Raw data ::
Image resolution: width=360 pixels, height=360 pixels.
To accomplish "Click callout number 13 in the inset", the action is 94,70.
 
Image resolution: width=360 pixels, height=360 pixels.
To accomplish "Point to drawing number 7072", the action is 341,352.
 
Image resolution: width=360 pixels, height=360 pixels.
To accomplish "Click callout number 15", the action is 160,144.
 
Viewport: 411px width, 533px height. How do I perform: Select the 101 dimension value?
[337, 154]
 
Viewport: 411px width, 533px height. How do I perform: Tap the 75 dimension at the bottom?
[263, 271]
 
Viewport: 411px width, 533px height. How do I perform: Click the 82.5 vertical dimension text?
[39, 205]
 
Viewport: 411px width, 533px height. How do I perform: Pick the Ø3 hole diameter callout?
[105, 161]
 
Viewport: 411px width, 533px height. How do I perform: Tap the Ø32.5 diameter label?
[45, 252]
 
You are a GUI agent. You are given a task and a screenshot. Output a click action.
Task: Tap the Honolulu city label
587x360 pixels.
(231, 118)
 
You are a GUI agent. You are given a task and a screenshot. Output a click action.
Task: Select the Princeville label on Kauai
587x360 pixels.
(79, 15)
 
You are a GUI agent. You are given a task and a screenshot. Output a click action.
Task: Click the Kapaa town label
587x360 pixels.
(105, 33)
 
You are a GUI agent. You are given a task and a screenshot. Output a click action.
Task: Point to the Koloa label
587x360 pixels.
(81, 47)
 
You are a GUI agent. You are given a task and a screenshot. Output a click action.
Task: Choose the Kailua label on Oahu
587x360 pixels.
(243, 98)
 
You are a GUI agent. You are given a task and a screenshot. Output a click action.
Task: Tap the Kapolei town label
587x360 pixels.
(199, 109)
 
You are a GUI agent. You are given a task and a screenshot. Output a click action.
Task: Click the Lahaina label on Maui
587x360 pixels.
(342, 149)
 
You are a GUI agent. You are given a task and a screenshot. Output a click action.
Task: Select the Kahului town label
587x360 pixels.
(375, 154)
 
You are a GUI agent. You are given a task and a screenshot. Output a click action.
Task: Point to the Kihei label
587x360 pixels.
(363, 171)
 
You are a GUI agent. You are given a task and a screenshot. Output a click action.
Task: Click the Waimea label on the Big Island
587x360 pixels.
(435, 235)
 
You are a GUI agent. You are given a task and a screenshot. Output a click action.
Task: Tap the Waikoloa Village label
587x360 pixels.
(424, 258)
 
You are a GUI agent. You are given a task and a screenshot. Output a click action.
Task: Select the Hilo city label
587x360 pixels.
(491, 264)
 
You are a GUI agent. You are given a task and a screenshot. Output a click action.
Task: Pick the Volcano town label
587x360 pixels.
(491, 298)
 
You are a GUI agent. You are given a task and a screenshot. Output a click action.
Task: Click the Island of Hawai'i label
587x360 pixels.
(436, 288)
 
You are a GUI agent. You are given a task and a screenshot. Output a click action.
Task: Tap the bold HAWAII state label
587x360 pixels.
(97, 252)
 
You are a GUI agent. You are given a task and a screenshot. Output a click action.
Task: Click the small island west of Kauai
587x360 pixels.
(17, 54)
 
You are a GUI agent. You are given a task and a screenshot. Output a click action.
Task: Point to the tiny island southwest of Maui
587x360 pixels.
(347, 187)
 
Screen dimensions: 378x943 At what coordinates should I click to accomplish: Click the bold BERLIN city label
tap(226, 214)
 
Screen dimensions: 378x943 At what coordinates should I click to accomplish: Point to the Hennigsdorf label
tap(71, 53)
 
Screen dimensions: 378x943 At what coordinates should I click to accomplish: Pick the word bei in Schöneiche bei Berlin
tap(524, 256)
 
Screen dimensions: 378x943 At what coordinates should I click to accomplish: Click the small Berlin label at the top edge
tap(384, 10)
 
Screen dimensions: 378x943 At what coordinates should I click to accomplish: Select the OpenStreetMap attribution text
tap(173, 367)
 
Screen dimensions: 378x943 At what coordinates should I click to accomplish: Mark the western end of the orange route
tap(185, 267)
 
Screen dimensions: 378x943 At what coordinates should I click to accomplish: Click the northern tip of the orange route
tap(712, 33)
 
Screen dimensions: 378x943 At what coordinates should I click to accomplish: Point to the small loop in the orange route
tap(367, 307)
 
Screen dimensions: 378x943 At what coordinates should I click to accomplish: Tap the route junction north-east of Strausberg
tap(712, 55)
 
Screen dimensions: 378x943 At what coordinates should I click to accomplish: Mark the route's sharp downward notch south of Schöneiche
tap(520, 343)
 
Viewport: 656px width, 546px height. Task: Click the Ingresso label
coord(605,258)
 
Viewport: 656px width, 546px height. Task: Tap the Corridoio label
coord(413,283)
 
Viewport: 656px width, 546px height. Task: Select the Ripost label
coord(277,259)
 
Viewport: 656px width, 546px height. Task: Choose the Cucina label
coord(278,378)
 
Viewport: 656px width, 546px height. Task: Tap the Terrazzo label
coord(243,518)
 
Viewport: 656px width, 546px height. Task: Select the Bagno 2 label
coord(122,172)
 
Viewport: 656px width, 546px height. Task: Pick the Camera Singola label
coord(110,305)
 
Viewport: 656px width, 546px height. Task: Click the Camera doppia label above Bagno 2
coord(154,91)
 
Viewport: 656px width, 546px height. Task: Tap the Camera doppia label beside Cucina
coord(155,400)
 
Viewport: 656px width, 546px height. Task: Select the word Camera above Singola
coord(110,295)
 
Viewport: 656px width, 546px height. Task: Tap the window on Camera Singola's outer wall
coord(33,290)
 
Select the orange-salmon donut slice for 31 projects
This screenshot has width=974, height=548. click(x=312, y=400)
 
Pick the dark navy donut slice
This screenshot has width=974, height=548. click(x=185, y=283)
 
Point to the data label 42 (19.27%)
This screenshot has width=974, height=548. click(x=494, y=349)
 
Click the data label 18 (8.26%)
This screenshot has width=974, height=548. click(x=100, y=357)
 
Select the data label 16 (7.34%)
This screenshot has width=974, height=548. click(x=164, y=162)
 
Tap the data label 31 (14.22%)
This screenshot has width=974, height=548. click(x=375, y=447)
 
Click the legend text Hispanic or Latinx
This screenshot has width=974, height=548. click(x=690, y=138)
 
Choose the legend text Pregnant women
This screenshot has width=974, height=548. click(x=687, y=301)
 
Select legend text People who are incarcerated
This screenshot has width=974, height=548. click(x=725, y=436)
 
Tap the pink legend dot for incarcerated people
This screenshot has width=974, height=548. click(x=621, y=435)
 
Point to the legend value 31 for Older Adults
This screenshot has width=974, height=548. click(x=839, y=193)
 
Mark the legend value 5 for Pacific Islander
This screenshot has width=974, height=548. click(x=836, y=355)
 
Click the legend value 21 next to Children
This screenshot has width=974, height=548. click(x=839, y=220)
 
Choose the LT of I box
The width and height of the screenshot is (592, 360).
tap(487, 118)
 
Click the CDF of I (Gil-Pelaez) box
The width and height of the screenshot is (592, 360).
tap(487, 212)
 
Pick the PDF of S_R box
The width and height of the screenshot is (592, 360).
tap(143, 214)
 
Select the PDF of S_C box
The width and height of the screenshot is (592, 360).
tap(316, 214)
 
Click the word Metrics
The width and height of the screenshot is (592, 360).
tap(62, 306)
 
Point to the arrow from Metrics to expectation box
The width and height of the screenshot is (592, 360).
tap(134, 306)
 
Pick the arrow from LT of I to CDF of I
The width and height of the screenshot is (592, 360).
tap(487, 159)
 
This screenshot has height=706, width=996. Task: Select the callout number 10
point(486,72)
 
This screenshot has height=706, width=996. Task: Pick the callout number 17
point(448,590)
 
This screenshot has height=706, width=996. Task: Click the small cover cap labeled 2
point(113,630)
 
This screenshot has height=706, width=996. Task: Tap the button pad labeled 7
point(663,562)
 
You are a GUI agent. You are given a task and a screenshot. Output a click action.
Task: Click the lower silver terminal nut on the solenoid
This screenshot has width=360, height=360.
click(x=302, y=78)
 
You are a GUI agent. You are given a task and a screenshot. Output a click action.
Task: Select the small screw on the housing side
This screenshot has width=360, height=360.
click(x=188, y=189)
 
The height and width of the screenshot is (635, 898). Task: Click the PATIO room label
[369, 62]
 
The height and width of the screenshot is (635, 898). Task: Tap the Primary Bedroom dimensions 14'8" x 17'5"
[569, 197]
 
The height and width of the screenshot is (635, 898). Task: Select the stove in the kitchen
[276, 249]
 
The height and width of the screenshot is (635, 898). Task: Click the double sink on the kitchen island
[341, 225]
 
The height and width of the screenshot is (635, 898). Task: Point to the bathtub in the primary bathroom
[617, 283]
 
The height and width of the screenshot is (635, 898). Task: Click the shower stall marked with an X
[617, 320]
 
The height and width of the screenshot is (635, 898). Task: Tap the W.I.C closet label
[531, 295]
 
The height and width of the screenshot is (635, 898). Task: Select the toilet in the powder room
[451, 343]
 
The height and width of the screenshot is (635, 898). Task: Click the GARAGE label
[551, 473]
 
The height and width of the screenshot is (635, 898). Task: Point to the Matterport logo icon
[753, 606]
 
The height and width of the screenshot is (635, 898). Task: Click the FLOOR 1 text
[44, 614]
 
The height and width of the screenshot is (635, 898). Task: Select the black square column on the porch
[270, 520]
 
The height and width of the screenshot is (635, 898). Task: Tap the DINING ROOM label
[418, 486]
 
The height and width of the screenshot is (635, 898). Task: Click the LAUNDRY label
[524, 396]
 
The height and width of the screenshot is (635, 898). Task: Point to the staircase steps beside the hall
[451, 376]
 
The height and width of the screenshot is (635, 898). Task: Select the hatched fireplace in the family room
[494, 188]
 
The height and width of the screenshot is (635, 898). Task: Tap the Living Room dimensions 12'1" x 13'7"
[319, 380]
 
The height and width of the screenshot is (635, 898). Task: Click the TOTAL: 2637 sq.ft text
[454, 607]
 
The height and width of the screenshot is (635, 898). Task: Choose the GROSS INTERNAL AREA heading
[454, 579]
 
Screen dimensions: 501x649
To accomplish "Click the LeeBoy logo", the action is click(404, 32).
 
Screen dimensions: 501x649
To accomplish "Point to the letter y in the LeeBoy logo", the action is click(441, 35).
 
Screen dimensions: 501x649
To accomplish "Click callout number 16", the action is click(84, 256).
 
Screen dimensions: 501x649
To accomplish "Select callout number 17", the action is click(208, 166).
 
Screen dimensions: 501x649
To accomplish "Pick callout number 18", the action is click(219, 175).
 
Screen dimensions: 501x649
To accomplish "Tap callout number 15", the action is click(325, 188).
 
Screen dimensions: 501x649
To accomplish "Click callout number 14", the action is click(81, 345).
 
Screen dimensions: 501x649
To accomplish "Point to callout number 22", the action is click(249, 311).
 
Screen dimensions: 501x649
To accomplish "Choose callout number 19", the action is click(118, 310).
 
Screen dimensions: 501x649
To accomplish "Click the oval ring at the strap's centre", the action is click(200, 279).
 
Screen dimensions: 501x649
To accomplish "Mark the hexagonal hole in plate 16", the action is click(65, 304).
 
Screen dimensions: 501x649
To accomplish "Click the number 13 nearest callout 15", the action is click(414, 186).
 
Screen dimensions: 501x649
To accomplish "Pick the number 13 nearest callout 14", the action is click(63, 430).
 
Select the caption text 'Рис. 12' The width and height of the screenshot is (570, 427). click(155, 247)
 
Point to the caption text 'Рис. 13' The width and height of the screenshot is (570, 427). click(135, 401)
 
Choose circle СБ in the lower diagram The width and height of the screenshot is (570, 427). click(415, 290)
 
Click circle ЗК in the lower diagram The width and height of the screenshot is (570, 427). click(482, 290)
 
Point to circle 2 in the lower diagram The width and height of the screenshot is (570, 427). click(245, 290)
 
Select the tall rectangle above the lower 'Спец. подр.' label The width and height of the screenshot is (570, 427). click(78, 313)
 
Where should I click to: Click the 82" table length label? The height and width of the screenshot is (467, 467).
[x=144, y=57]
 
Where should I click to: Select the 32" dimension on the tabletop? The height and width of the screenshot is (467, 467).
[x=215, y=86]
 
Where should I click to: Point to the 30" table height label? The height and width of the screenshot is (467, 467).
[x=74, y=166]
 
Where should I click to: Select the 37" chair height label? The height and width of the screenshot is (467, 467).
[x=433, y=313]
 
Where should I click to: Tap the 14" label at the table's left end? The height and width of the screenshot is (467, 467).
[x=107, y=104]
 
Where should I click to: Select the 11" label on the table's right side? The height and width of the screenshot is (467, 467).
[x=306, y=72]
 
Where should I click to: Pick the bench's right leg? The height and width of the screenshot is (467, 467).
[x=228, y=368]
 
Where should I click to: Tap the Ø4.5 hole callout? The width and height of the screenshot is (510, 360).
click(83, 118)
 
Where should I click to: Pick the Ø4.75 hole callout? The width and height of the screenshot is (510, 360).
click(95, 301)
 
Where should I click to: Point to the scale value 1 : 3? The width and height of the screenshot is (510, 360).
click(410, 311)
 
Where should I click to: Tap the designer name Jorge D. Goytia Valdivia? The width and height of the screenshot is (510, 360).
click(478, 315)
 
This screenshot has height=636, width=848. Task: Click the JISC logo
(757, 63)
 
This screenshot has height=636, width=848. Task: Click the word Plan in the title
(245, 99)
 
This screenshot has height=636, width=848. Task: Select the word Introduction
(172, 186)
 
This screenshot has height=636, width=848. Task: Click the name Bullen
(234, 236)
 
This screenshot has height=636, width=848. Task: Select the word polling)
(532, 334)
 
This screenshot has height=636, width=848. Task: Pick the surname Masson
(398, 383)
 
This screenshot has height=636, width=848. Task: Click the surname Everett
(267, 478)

Requirements :: Which lines above contain the word "donut"? Copy each of them.

Result of this exercise ::
Select the orange-salmon donut slice for 31 projects
Pick the dark navy donut slice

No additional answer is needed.